**Daftar Entri**
__________________________________________________
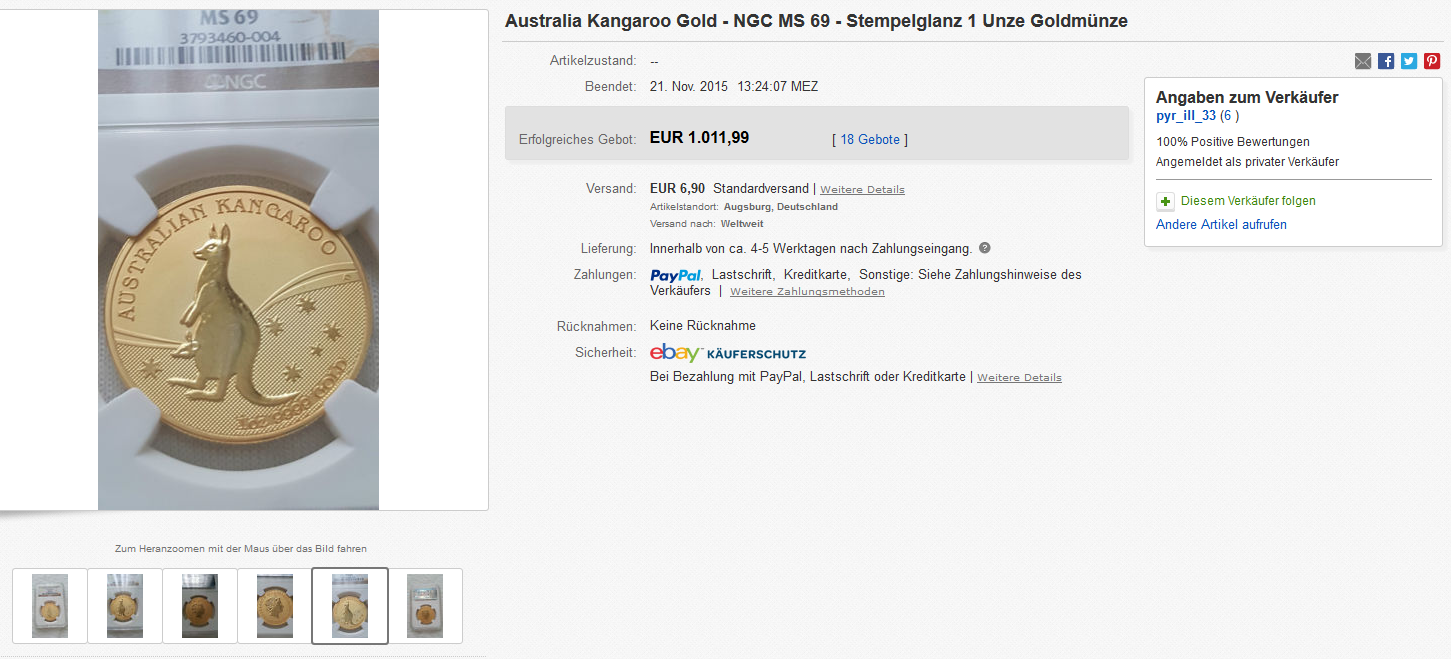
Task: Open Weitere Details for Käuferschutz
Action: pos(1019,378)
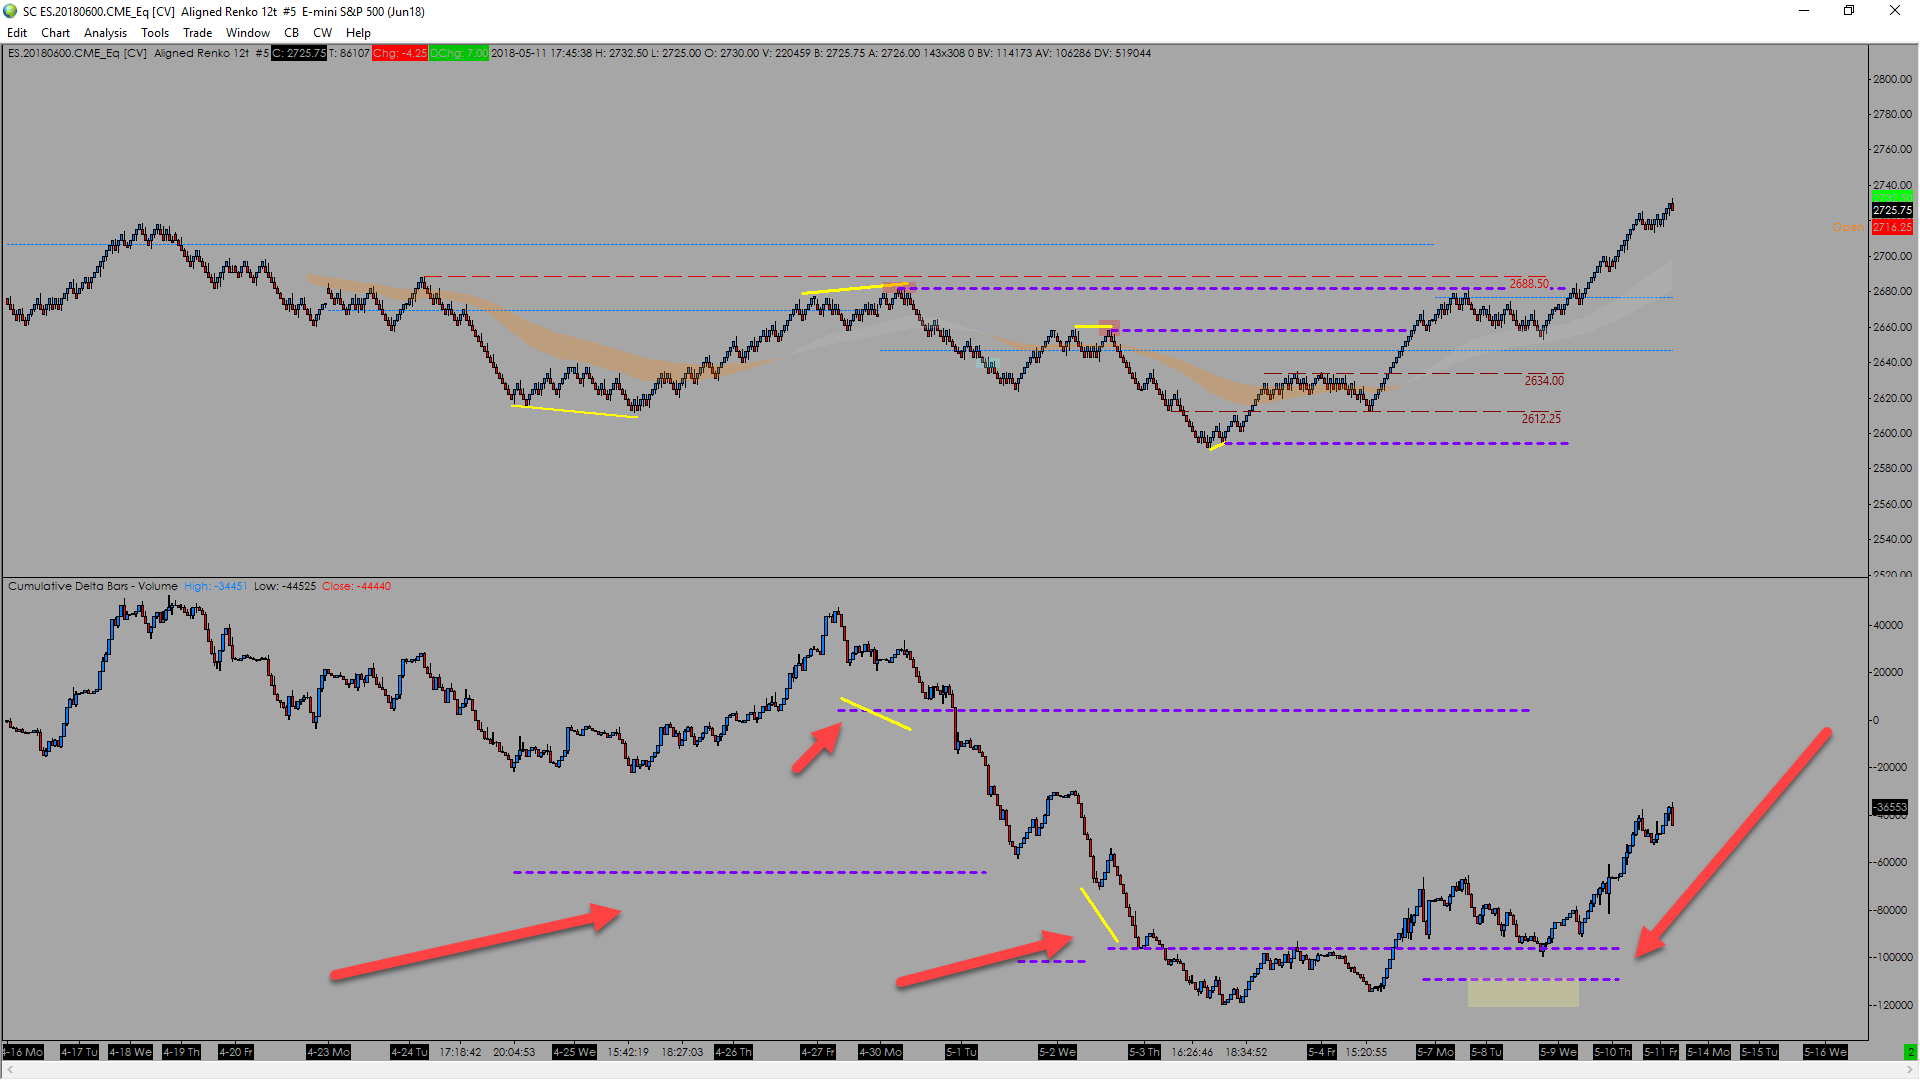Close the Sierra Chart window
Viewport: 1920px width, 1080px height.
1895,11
__________________________________________________
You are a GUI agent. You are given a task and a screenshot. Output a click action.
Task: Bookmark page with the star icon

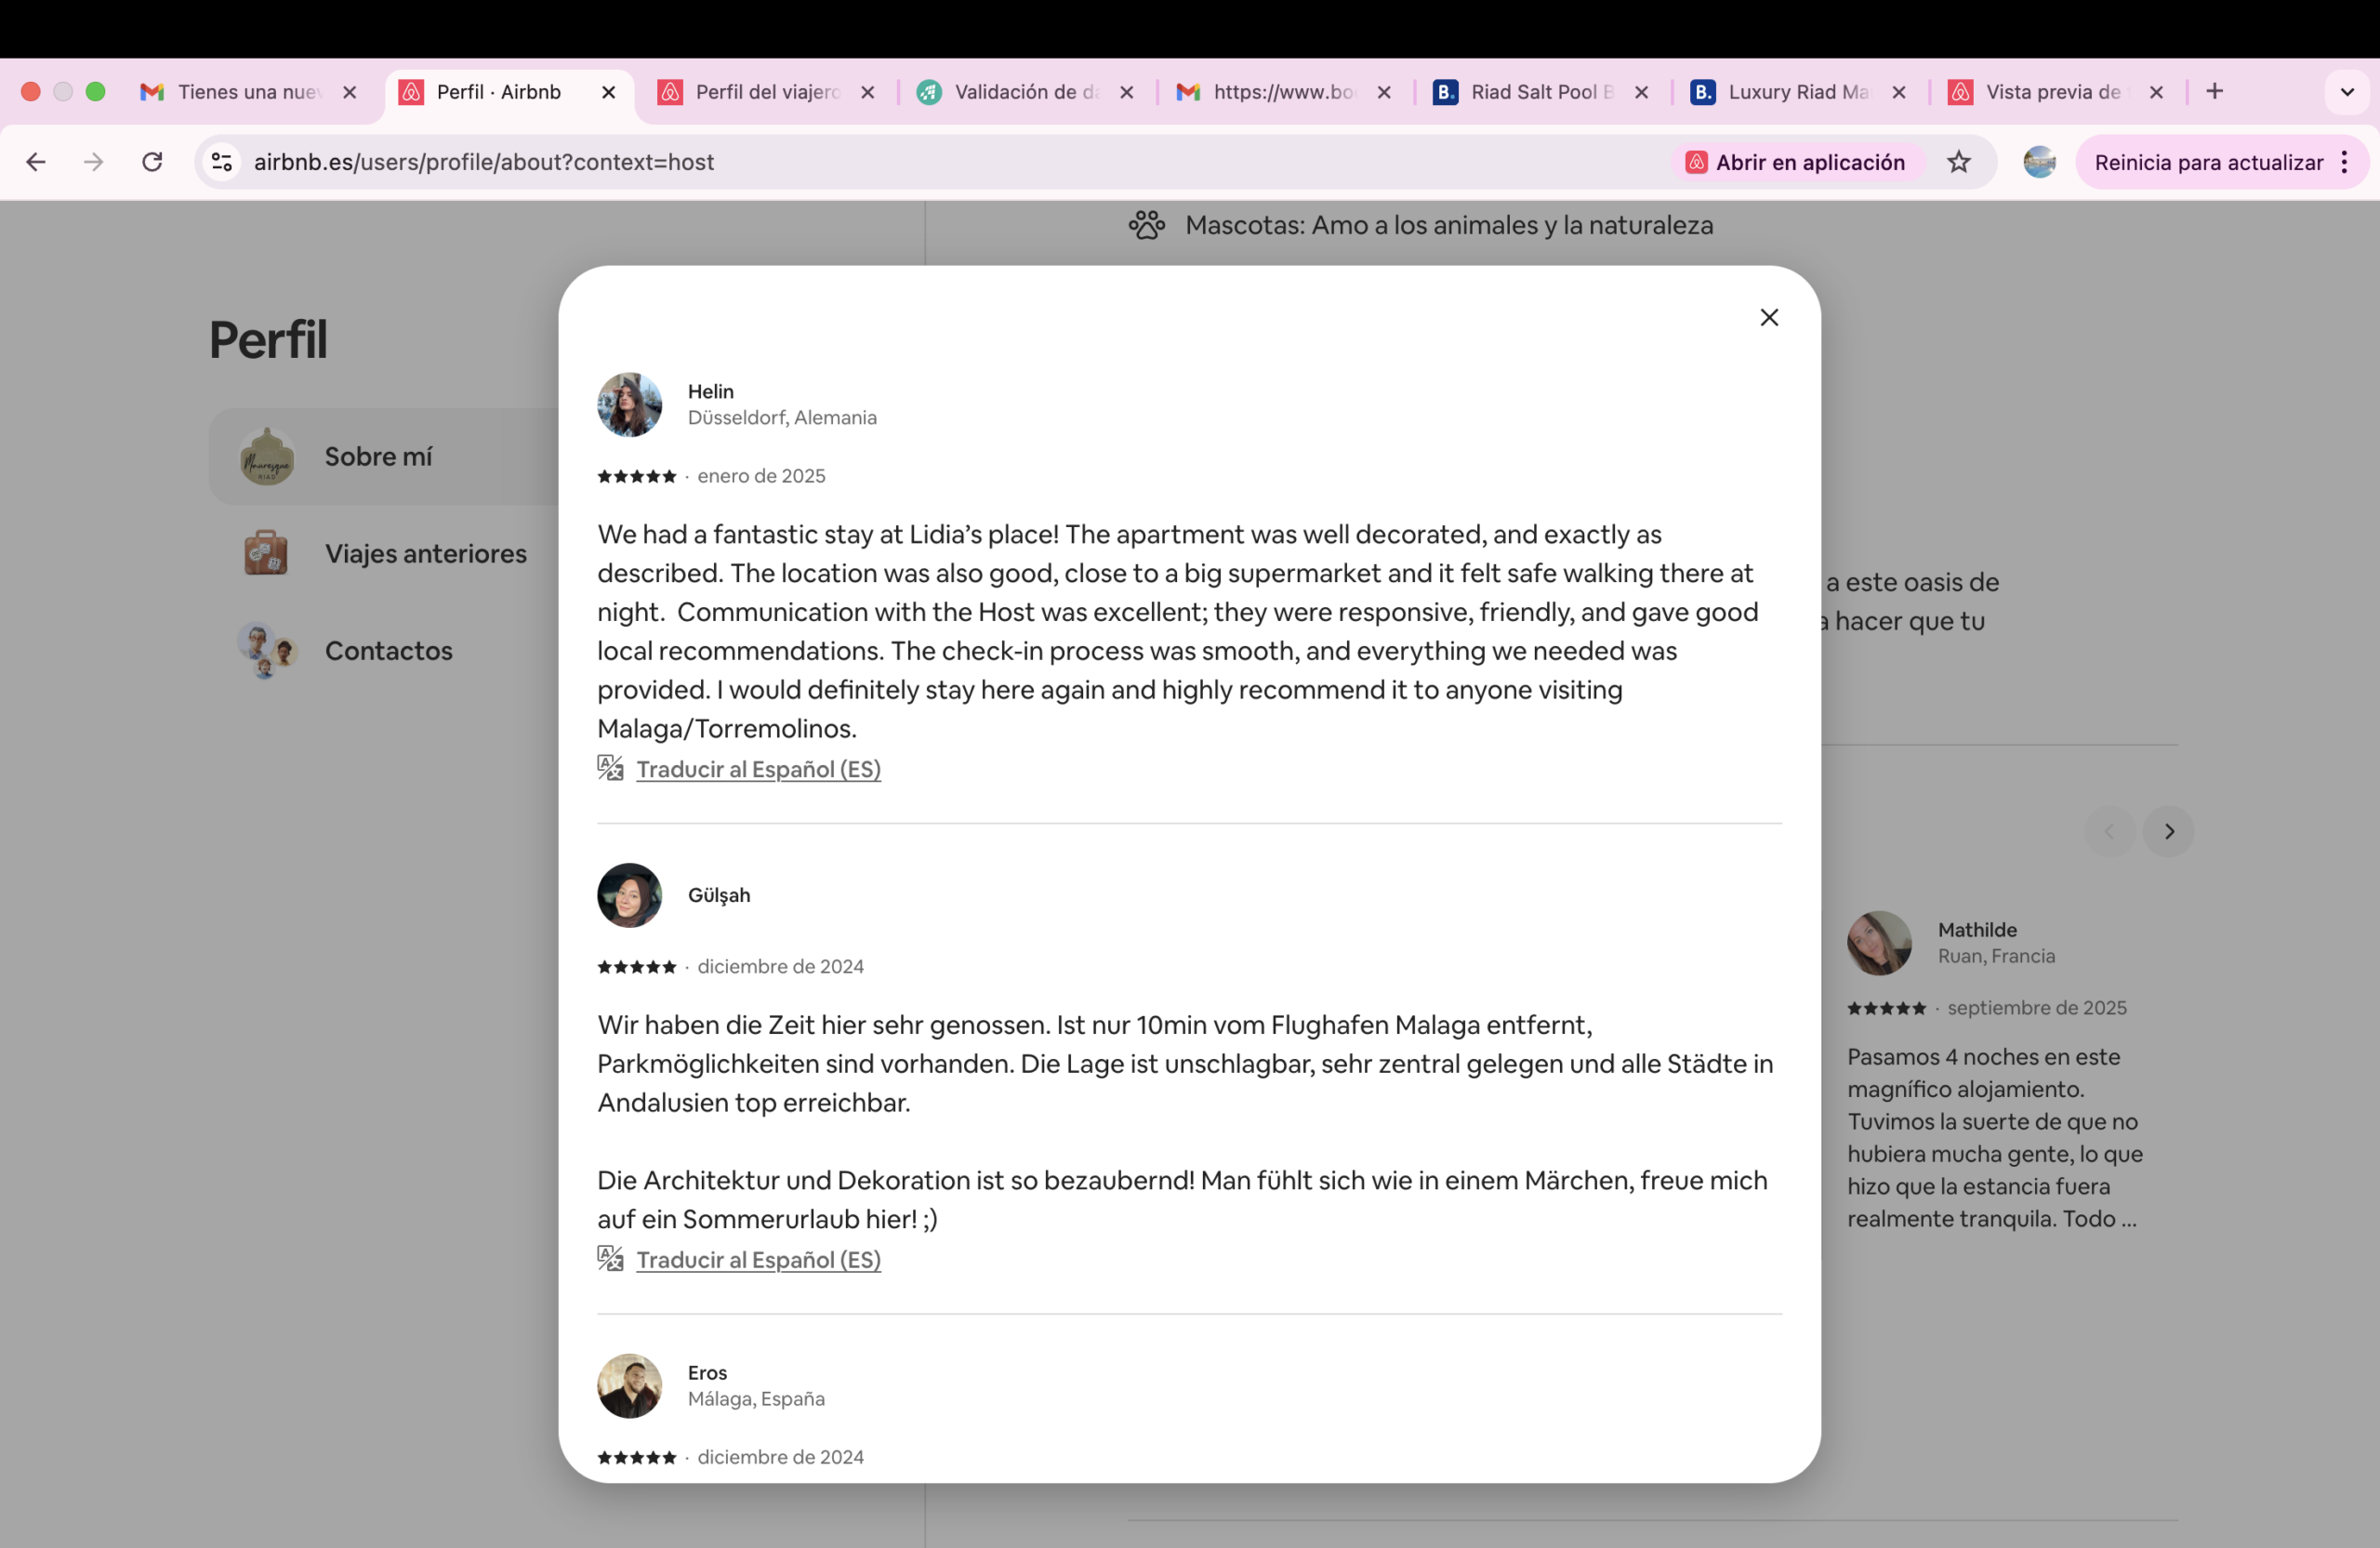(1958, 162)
__________________________________________________
**Petunjuk Tugas**
Salin persis semua baris daftar di atas, mulai dari baris yang memuat "You are a GUI" sampai baris yang memuat "(1958, 162)", termasuk kedua baris itu. Jangan sertakan gambar dalam jawaban.

**Hasil Latihan**
You are a GUI agent. You are given a task and a screenshot. Output a click action.
Task: Bookmark page with the star icon

(1958, 162)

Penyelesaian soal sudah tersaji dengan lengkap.